Previously we showed that CP-105696 was a potent inhibitor of LTB₄ receptors on leukocytes from a variety of animal species and man, however, this activity was expressed robustly under assay conditions of low protein. In assays in high protein, e.g., whole blood and isolated neutrophils reconstituted into plasma, 2 log higher concentrations of CP-105696 were required for the same degree of inhibition (Showell et al., 1995; Showell HJ and Conklyn MJ, unpublished observations). Nevertheless, follow-up studies in a series of disease models in animals showed that CP-105696 was efficacious (Griffiths et al., 1995; Turner et al., 1996a; Gladue et al., 1996). At efficacious doses of CP-105696 given p.o., plasma levels of CP-105696 were found to be in a concentration range that predicted at least a 1 log shift in the LTB₄-concentration response curves for CD11b/Mac-1 up-regulation from in vitro whole-blood studies. Such drug levels were approached in Phase I human clinical studies; however, development of this compound was halted owing to its extraordinarily long plasma half-life (~400 hr) (Liston et al., 1998). Based on the promising profile of CP-105696 we therefore set out to discover a second generation compound with similar intrinsic potency which maintained its potency in an environment of high protein. CP-195543 meets these criteria and as such represents a suitable candidate for clinical evaluation.

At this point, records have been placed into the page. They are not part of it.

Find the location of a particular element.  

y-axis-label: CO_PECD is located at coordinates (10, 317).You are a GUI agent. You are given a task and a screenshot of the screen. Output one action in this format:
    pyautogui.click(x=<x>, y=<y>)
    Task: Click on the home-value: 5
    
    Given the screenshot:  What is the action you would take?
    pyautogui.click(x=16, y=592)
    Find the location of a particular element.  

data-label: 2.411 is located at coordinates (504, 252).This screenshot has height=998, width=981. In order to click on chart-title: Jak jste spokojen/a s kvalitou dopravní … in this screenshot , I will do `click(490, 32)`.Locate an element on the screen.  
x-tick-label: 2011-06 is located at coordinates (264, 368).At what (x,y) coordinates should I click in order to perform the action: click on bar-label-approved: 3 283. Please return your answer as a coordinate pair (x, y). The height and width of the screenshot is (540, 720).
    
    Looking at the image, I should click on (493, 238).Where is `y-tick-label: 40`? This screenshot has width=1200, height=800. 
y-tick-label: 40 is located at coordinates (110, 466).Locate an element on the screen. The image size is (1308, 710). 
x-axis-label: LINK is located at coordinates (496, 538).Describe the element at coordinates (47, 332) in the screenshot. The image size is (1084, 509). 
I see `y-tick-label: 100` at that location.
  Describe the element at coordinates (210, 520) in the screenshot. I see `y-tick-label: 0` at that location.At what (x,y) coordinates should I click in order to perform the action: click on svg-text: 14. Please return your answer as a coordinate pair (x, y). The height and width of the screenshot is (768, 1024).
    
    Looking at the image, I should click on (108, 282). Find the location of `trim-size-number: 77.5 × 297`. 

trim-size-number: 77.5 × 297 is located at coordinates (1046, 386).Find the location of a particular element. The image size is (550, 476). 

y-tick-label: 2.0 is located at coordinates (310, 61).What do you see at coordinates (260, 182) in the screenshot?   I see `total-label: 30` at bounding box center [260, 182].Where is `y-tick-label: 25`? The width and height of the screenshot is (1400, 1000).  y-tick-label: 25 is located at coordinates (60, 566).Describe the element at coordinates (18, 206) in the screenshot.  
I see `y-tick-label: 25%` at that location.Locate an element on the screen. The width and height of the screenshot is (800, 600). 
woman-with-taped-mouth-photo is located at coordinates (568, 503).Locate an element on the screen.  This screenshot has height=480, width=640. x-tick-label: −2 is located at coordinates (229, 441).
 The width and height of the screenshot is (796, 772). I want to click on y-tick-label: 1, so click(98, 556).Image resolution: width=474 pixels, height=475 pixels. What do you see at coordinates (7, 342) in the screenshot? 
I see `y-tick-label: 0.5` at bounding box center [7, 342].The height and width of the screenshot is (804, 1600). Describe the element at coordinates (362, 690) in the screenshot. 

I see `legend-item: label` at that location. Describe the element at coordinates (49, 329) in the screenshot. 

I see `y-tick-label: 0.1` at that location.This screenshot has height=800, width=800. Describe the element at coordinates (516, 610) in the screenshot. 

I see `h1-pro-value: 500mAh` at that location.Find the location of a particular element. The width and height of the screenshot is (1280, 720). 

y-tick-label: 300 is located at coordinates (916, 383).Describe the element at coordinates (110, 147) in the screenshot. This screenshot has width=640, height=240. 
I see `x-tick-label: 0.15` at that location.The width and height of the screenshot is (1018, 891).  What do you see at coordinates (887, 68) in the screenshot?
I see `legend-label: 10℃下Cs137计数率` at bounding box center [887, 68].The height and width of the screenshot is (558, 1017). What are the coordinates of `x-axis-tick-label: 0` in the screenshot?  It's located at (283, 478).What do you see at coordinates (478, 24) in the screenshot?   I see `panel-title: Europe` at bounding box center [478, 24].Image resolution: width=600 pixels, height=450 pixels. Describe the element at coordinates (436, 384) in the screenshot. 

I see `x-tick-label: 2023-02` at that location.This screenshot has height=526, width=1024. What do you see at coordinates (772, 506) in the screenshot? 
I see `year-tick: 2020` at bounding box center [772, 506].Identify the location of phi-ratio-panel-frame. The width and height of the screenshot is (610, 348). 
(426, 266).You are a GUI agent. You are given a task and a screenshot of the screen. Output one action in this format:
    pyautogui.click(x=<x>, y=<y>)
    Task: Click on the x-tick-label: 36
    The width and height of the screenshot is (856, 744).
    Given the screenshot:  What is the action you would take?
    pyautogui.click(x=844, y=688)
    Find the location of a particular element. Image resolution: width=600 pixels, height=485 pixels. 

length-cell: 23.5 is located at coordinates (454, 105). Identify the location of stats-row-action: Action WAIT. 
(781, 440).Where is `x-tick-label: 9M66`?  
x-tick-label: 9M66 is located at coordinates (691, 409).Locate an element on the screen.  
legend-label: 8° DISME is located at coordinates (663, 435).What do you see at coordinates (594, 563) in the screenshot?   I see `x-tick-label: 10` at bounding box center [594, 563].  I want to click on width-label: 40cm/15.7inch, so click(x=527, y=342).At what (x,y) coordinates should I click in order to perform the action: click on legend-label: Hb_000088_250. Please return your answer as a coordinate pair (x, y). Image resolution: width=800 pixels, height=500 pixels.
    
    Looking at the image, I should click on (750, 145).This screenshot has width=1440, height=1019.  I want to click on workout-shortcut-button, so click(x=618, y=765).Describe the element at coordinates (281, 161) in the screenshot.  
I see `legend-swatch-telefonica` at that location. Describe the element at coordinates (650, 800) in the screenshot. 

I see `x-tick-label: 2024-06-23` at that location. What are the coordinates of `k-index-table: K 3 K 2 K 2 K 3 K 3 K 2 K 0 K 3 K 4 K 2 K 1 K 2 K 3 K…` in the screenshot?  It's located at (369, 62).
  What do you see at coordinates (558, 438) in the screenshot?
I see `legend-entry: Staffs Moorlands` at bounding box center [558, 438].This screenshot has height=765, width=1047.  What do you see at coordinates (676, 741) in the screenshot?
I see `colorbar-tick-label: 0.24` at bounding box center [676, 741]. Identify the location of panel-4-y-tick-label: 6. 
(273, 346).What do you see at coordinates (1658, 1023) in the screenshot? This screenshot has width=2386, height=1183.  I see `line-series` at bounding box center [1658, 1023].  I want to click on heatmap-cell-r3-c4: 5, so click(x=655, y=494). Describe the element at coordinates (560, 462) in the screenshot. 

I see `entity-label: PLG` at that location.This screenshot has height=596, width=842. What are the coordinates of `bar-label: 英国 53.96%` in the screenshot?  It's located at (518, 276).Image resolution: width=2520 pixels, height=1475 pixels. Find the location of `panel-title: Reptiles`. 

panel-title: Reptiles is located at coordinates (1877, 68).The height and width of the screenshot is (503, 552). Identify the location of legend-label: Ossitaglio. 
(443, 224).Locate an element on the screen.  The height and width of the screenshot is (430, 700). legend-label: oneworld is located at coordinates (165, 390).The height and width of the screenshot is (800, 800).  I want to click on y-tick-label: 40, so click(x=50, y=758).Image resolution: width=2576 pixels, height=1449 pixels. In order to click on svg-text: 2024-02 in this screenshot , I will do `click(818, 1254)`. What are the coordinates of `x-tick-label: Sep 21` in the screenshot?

To date only limited clinical data are available in the public domain on LTB₄ antagonists. LY-293111 was reported to block neutrophil infiltration subsequent to antigen challenge in atopic asthmatics; however, no evidence of efficacy in patients with active asthma was reported (Evans et al., 1996). Several other compounds were reported to be potent antagonists of LTB₄ receptors as reflected by activity in a variety of in vitro binding and bioassays; however, no efficacy data from clinical trials are available on these compounds (reviewed in Djuric et al., 1992; Cohen and Yagaloff, 1994; Fretland and Penning, 1996; Sawyer, 1996). A limited number of published clinical studies in inflammatory diseases (e.g., rheumatoid arthritis, psoriasis, inflammatory bowel disease) with either 5-LO inhibitors or FLAP antagonists, in which significant inhibition of LTB₄ was predicted to have occurred, failed to show robust evidence of efficacy, and conclusions were offered that these diseases therefore do not depend on either 5-LO activity or LTB₄ (de Jong et al., 1991; Weinblatt et al., 1992; Collawn et al., 1992; Ford-Hutchinson, 1993; Roberts et al., 1997; Hawkey et al., 1997). Although this hypothesis may be correct, alternate hypotheses also can be offered; for example, in addition to LTB₄ other ligands, e.g., 12(R)-hydroxyeicosatetraenoic acid and isoleukotrienes that bind to LTB₄ receptors and do not derive from the 5-LO pathway, may be present in inflammatory lesions (Hammarström et al., 1975; Woolard, 1986; Djuric and Fretland, 1989; Harrison and Murphy, 1995). Also, formation of LTB₄ levels, sufficient for biological activity (1 nM), may be occurring in tissue even in the presence of 5-LO inhibitors/FLAP antagonists, and this is not reflected by either ex vivo whole-blood or urine LT measurements. In support of this latter possibility, data from Turner et al. (1996a) show that CP-105696 blocked airway hyperreactivity in a monkey model of asthma. In contrast, in the same model, ZD2138, a potent 5-LO inhibitor, did not prevent the development of airway hyperreactivity even though 5-LO product formation was blocked ex vivo in whole blood (Turner et al., 1996b). Further, in clinical trials ZD2138, while blocking LTB₄ production in blood ex vivo, showed diminished activity when compared with LTD₄ antagonists in an antigen-challenge protocol in asthmatics (Nasser et al., 1994; Taylor et al., 1991; Findlay et al., 1992; Rasmussen et al., 1992).

As discussed above, CP-195543 affords a level of potency as an LTB₄ antagonist that, providing adequate systemic exposure can be achieved in humans, will be a suitable pharmacological agent to test the validity of the hypothesis that LTB₄ and (or) other ligands that bind to LTB₄ receptors are important mediators of clinical inflammatory conditions.